Across trade, commerce and investment the use of these assets are emerging, and naturally there are security concerns from their full adoption. An accentuating issue is why and how is cryptocurrency not been fully accepted by nation states? Arguably, this is because there are challenges in accessing and using the technology to facilitate its transactions. It is far from mainstream and to date, is highly specialized. There is a lack of political will in many countries, as it does not attract votes that, result in lives being changed or better off financially. For instance, the Internet and relevant technology is not accessible in all countries around the world. Significant too, where these accessibility issues that have not been addressed, governments have not needed to regulate use. Moreover, the ‘decentralized nature of cryptocurrency and the use of online wallets make them vulnerable to cyber-attacks and other forms of security breaches. As a result, they authors are of the view that businesses need to be confident that their transactions are secure and protected from cyber threats’. While fragmentation exists across most if not all economies, transitioning to new forms of financial products, will be challenging as government, regulators and the business community grapple with what benefits and disadvantages they may arise.
In addition to the above, a further accentuating issue is the access by small and medium sized businesses is the fact that ‘many businesses are still unfamiliar with cryptocurrency and its potential benefits, which can create a barrier to adoption. Therefore, the authors believe that efforts to increase awareness and understanding of cryptocurrency could help to promote its adoption in international trade’. Traditional payment systems in the eyes of these authors can be expensive, especially for small and medium-sized businesses. Cryptocurrency offers the potential for reduced transaction costs, which could make it an attractive option for businesses engaged in international trade. That said, the significant advantages in transaction costs may in time become attractive that can influence the adoption of cryptocurrency in international trade.

## DATA ROWS
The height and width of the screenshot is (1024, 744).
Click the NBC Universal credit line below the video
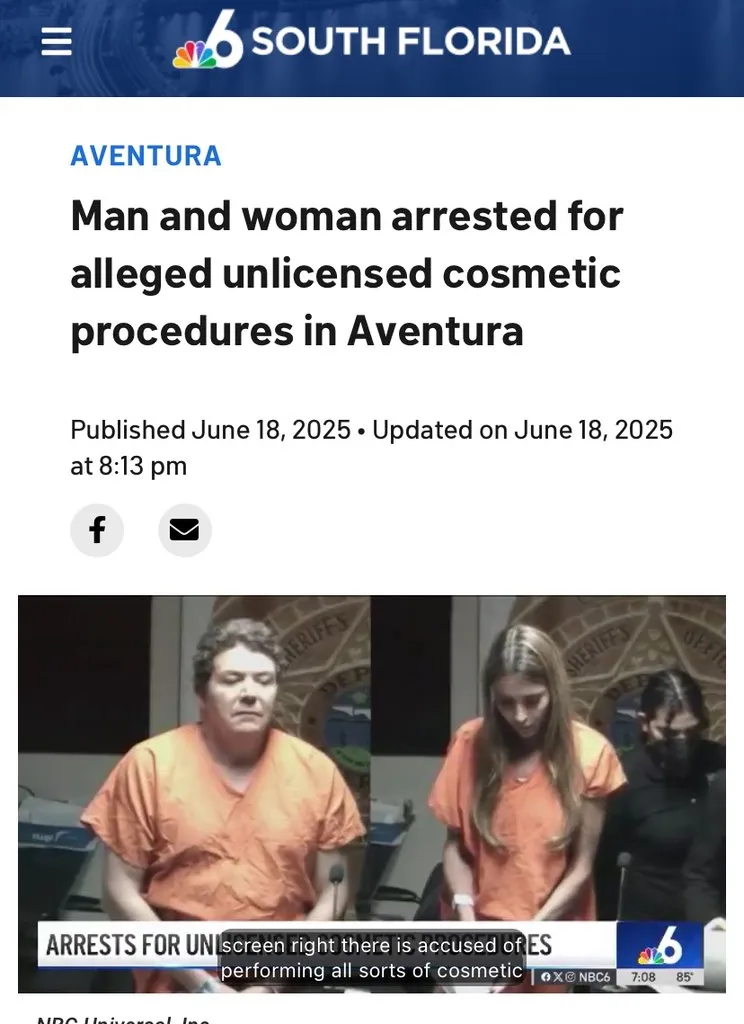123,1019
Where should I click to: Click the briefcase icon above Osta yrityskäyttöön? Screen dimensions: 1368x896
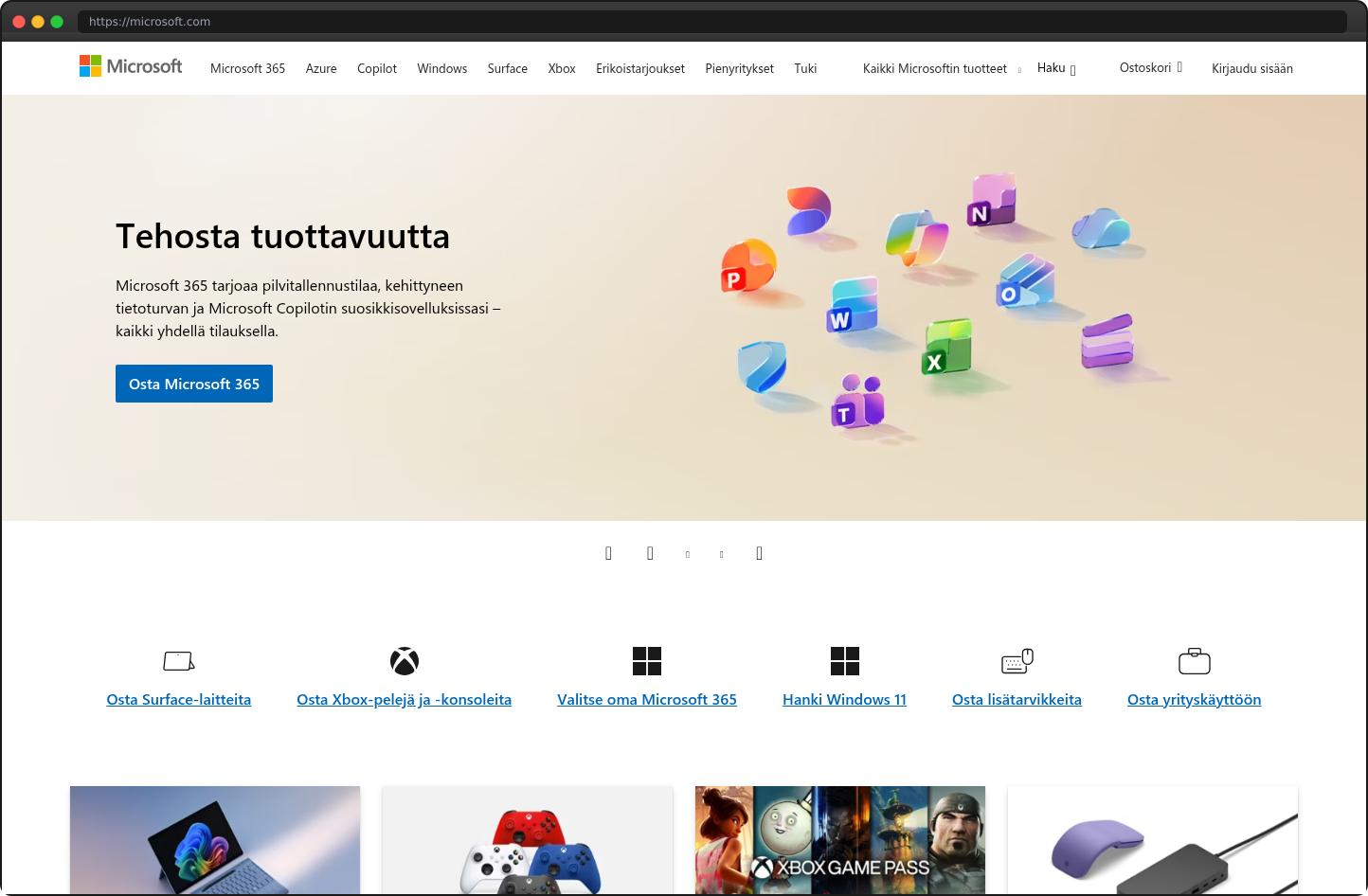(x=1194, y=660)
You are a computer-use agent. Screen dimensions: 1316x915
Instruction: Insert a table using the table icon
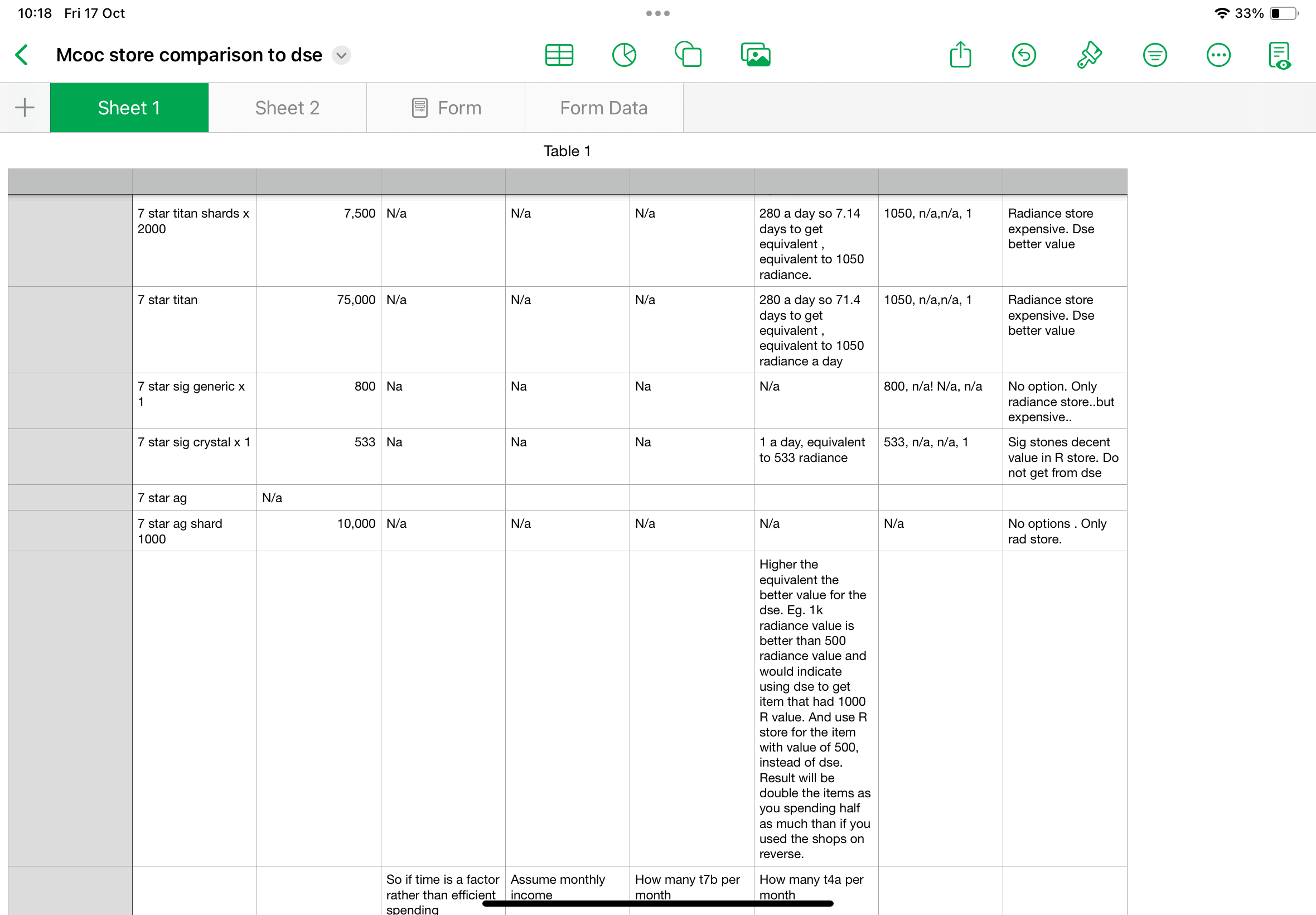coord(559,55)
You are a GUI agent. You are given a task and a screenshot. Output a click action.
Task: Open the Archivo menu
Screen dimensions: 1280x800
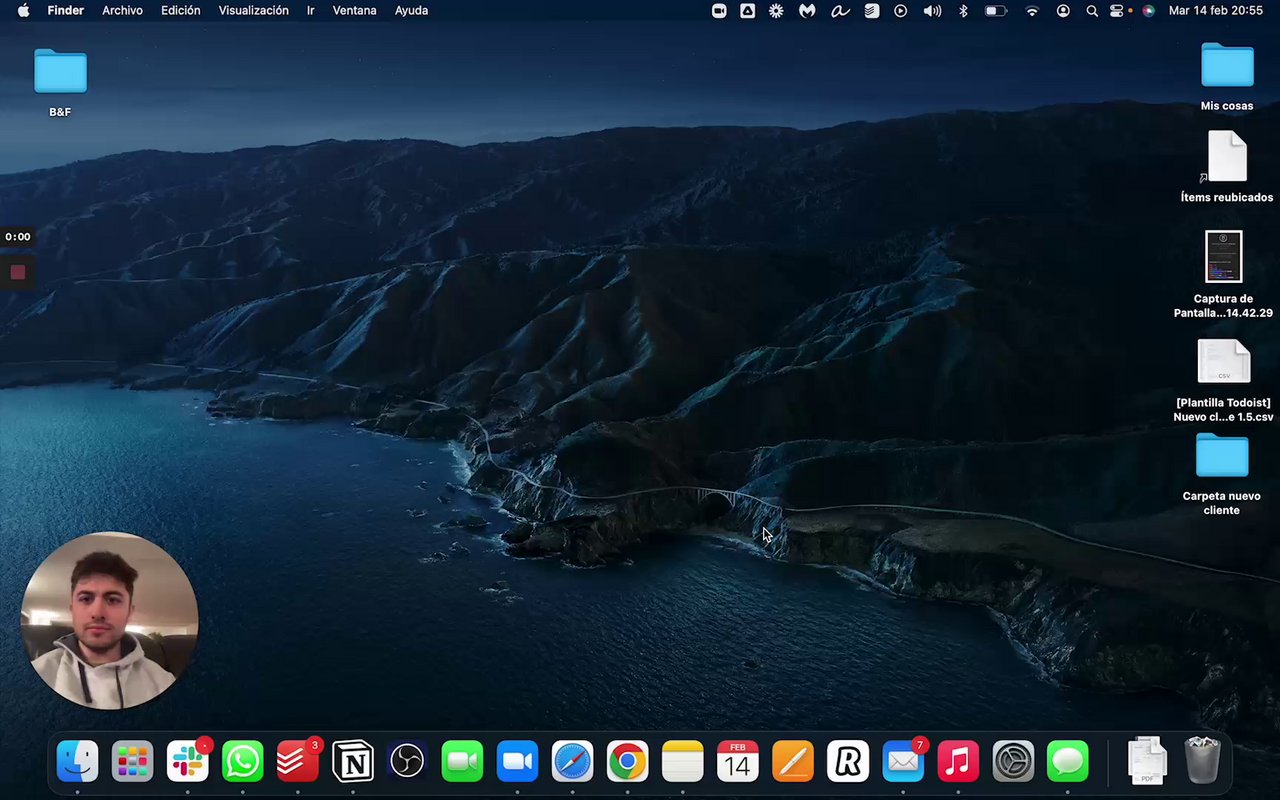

## GOALS
#1 Transcribe the cryptocurrency passage from "In addition to" up to and including "cryptocurrency in international trade.".
#2 In the cryptocurrency passage, what two things are said to make cryptocurrency vulnerable to cyber-attacks?

## IN RESPONSE
#1
In addition to the above, a further accentuating issue is the access by small and medium sized businesses is the fact that ‘many businesses are still unfamiliar with cryptocurrency and its potential benefits, which can create a barrier to adoption. Therefore, the authors believe that efforts to increase awareness and understanding of cryptocurrency could help to promote its adoption in international trade’. Traditional payment systems in the eyes of these authors can be expensive, especially for small and medium-sized businesses. Cryptocurrency offers the potential for reduced transaction costs, which could make it an attractive option for businesses engaged in international trade. That said, the significant advantages in transaction costs may in time become attractive that can influence the adoption of cryptocurrency in international trade.

#2 Its decentralized nature and the use of online wallets.